Issue 2, Summer 1953
Of late I had gotten less and less talkative and would sit for hours on a park bench, staring. But afterwards, when asked what I had seen, I didn’t know. They took me to the mountains, all in vain, and after a series of disheartening proposals packed me off to the Low Countries.
At first I rather liked the restfulness of it. No longer disturbed about myself, I was quite content to wander about like an early case of dementia praecox. (This description, by the way, has stuck to me as closely as my Christian name). I smelled the tulips willingly enough, yet apparently wanted roses brought, blood-red roses which were, of course, denied me. I staggered out across their gray fields, black cape flung over my shoulders, and the natives, with their healthy respect for idiots, said hello to me. The children, too, were kind, edging up and asking me to cut them walking-sticks or make a doll for them. But alas, they did not realize that I was an idiot utterly lacking in talent, whose hands were renowned for their clumsiness.
The sky in these countries seems to scrape the earth, but I couldn’t draw any conclusions about it. Then, as though I’d asked a question, as though I’d seemed worried about it, I was told the sky was part of my treatment, and that I must keep myself well bundled up. I said all right, and it occurred to me for no particular reason that I loved cigarettes, or rather, to watch the things around me consuming themselves. So from time to time I would go and roll in the clay along the river, and they scolded me, but never unkindly: “Look how muddy you are, come and see yourself in the mirror.” And when I answered, “But this country reminds me of my favorite planet, Mars,” somebody murmured, “Good, good, his analogies are coming back to him.”
When I was sick of walking, I would climb into a tub, one of those thousands of tubs which drift along the canals. But in the Low Countries the rushes are extremely stiff, and often they capsized into my tub and threw me into the water. I would feel like the fair Ophelia, humming and weeping over my death just as in childhood I had lain in bed at night and wept at the prospect of my funeral.

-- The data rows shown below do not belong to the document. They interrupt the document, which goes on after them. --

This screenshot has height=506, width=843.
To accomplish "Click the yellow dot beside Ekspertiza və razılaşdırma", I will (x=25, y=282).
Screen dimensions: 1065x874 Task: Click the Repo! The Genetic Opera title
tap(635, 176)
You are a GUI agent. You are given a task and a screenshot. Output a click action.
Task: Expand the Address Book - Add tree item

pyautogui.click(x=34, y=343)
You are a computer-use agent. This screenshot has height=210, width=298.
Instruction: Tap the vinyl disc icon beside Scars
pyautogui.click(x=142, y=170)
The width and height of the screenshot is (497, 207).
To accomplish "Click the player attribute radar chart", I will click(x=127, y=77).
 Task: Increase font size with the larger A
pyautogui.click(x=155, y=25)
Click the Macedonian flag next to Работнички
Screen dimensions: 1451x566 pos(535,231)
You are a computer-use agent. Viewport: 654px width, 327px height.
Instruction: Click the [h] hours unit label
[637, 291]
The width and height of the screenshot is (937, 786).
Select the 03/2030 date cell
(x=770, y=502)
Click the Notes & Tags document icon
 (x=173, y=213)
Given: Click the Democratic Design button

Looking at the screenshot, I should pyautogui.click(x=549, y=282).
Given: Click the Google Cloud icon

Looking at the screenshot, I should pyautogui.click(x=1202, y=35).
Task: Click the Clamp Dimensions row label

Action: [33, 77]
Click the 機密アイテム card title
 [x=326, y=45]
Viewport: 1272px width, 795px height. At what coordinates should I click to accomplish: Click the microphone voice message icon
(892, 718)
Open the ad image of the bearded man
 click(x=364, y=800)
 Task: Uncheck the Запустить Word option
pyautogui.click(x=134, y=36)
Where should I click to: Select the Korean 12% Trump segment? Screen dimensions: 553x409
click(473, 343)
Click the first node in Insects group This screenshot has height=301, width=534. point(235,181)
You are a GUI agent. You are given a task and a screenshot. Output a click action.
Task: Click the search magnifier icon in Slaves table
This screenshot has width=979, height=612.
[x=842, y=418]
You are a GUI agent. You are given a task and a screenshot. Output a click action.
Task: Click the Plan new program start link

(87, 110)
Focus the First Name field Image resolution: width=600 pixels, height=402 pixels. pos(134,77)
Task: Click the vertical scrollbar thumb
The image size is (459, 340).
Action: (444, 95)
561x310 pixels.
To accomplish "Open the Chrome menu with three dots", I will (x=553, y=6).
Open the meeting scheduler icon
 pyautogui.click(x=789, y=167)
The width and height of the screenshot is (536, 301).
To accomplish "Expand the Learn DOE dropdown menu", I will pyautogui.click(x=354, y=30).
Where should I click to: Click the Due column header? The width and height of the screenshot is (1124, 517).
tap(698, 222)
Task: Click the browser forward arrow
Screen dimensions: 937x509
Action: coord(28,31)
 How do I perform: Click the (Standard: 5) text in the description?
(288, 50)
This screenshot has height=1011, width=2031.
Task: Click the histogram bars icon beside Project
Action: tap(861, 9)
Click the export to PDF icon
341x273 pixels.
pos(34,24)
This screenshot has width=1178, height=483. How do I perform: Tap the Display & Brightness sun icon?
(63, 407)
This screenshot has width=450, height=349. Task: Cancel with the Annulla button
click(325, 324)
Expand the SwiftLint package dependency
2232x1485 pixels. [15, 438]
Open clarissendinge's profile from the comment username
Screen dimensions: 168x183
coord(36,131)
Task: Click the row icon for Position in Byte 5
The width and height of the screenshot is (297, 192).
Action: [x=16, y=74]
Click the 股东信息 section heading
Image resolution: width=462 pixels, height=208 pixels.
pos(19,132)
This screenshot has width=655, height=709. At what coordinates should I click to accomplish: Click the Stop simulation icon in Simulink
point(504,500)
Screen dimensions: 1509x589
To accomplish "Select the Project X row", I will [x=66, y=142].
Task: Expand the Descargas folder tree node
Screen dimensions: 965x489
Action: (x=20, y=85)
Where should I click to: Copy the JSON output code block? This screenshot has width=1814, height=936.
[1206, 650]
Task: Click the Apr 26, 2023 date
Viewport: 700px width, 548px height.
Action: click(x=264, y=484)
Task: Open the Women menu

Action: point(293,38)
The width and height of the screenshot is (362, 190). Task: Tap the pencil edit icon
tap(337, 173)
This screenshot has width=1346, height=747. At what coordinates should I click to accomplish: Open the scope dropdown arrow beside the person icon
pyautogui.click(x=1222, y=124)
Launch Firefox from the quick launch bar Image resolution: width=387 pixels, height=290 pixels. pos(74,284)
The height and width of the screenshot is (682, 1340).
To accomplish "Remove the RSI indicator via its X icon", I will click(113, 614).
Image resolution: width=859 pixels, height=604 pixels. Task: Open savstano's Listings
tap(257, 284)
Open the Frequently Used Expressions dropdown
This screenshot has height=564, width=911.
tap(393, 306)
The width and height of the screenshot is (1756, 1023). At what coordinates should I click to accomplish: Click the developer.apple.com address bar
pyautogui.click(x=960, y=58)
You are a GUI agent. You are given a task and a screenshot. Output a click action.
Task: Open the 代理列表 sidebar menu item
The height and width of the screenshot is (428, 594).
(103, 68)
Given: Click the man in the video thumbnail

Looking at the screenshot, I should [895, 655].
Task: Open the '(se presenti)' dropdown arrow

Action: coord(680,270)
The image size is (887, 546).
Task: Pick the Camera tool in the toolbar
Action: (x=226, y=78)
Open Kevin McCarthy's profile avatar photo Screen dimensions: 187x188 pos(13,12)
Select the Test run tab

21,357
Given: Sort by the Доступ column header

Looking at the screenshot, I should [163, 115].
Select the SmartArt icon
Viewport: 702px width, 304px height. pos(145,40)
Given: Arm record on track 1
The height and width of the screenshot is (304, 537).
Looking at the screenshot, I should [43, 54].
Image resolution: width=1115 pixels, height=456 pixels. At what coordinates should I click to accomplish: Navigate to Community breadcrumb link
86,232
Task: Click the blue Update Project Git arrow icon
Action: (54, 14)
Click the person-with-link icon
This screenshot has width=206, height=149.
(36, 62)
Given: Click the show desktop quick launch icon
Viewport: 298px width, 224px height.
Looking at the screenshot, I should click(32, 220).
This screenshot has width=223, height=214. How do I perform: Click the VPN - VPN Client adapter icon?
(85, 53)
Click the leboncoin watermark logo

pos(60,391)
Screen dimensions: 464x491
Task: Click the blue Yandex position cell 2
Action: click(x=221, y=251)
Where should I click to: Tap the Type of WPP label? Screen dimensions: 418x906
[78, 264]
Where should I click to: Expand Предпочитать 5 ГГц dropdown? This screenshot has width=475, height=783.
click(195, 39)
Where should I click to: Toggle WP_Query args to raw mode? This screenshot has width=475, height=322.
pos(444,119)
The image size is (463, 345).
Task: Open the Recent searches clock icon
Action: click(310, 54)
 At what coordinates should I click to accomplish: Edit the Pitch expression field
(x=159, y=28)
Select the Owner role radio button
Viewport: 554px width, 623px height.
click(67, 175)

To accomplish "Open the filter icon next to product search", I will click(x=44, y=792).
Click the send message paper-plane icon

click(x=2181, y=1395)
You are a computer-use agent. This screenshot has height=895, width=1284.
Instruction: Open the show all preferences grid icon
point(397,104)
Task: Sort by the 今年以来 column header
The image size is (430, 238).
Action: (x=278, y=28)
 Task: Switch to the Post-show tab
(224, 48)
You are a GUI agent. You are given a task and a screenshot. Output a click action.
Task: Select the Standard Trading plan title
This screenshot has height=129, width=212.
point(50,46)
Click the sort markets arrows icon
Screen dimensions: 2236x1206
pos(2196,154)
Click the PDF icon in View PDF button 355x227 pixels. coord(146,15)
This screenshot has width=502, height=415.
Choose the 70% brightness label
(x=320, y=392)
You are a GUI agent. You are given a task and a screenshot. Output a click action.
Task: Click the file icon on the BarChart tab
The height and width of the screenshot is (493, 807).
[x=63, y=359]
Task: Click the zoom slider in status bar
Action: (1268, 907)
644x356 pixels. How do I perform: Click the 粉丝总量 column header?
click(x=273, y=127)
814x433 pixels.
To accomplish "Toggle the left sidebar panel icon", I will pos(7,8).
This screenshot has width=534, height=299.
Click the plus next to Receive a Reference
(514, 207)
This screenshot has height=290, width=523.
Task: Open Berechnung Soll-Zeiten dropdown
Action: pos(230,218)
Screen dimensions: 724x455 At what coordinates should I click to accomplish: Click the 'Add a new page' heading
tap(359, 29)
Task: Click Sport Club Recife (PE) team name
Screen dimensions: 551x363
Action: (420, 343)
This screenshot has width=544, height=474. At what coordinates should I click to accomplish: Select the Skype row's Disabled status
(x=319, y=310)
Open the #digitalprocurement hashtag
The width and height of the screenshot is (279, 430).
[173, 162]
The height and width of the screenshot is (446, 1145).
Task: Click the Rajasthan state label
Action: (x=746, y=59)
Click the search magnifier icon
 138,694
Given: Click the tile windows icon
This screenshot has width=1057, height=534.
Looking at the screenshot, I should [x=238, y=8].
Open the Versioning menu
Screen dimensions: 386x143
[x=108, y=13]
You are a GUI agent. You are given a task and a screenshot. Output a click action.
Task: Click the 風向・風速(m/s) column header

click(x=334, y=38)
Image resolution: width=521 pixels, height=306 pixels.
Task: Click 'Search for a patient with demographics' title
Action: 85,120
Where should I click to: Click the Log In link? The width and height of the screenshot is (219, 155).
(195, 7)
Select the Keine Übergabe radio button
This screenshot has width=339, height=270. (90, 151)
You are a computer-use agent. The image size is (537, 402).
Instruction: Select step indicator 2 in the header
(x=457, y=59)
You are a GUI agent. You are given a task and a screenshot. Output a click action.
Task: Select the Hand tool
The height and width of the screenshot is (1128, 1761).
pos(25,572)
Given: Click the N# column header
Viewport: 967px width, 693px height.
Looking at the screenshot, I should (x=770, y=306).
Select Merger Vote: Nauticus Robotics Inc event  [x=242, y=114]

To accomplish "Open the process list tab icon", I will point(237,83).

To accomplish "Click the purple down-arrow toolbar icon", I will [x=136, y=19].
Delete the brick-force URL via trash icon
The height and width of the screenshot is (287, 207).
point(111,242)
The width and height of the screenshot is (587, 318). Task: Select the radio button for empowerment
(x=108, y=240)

But as I plunged further into the Low Countries and got to know them better, the awareness of being alive returned, and my calm deserted me. The sky was decidedly too close to the earth, and I didn’t like that leaden look it had one bit. But I went anyhow, crying to it, “Get off my back, you’ll soon have me all bent over!” If I’d had a grain of sense I’d have gone indoors, but I persevered even though the air seemed to be getting thinner, repeating to myself: “Don’t be afraid, it can’t last this way forever and don’t fall down either; that’s the main thing, don’t fall down.” And in these moments of dizziness when anybody else would have taken a swallow of alcohol I would mutter my first name and my last name over and over again to myself. Landscapes became long corridors and I lost all sense of their proportions. I would walk and walk, wanting sometimes to retrace my steps but afraid that this would lose me still more hopelessly. There were signposts and arrows, but they were’t enough to reassure me. The signs read, “The Sea,” “The Sea,” but I could never quite catch up with it.